Prior to the last five or six years, when I began to write about wine and spirits, I spent most of my energies covering the New York theatre world. Two very disparate universes, I've always thought. But while observing this year's Tales of the Cocktail tobaggon ride, it dawned on me that thespians and cocktailians have one in common (beside a certain exhibitionism and tendency toward hyperbole): as much as they love what they do for a living, they're less interested in the actual work than they are in getting to the after party.
It's a humorous maxim in the theatre that putting on plays is nothing more than an excuse to throw a cast party. Similarly, there's no better way to connive going to a slew of cocktail soirees than to stage a cocktail convention. Every day of this past week, I watched with wonder as libation pros and amateurs alike reached the end of a heavy day of seminars and activities, and then repaired to go out to a party! Time and again I met people in the lobby who, while somehow standing upright, blithely told me tales of having been out the previous night until well past midnight. 3 AM was the hour most commonly cited. It seemed to be the honorable time by which one could hold his head up high and say that he had partied with sufficient heartiness.

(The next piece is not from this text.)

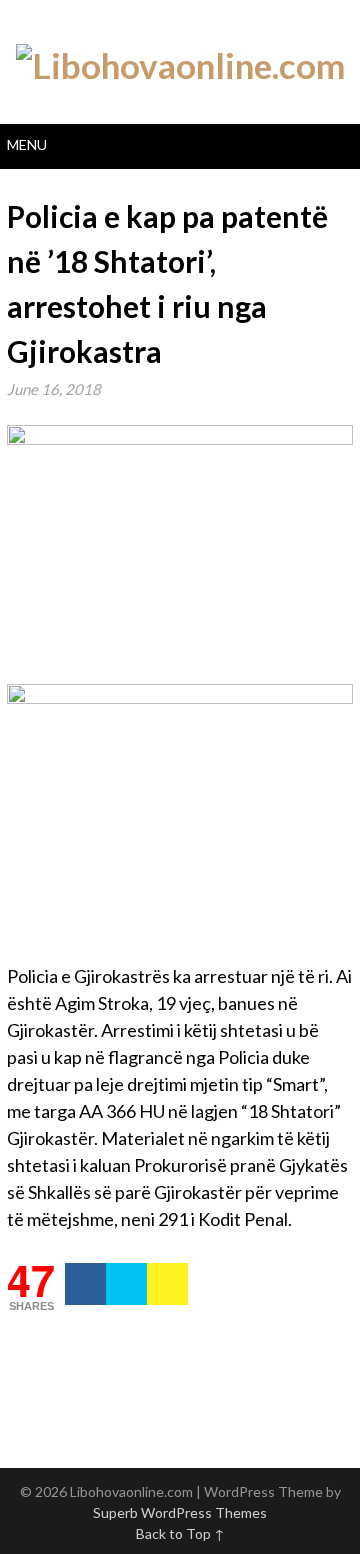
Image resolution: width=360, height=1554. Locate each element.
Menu (27, 144)
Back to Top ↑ (180, 1533)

Such bashes usually began at 10 PM at the earliest. The Audrey Saunders-Simon Ford bash Saturday night began at midnight. I saw rye authority Allen Katz the morning after. He said he had been up until 3 AM. (Of course.) Mixologist Charlotte Voisey told me 6 AM was the hour she retired. She told me this at 11 AM. (Your truly went to bed at 1 AM. Laugh at will.)
All in all, I took a novel approach to this year's convention: I drank less. I discussed this approach the first day with Jeff "Beach Bum" Berry, who said it had taken him years to wise up and come up with this radical program. Of the drinks passed out at every seminar (usually three to four), I took one sip to get the idea and then put it down. I did the same thing with the drinks offered at the various product-sponsored parties. The main exception was the party at International House Hotel for B.A.R. grads, where the drinks were so good I had five and finished each one.
The plan worked out well. No morning fell on me like thunder. I was certainly tired quite a bit, but never in need of antidote. I learned well the lesson of my first day at my first Tales of the Cocktail, in 2006. At the end of the day, I wrote down all the drinks I had downed in full, just for memory's sake. The next morning was not friendly to me. I felt as though I had been run over by the St. Charles Street streetcar. I look at the list I had recorded. It read:
1 Sazerac
2 Hurricanes
2 Pimm's Cups
1 Bayou Bash
1 Absinthe
Plus about five other drinks I can't recall at this moment. They had tasted great at the time. And I never felt ill the hours of daylight, right up until the very end; quite the contrary. What can I say? I was not used to event in which people handed me drinks wherever I went, and made them so delectably.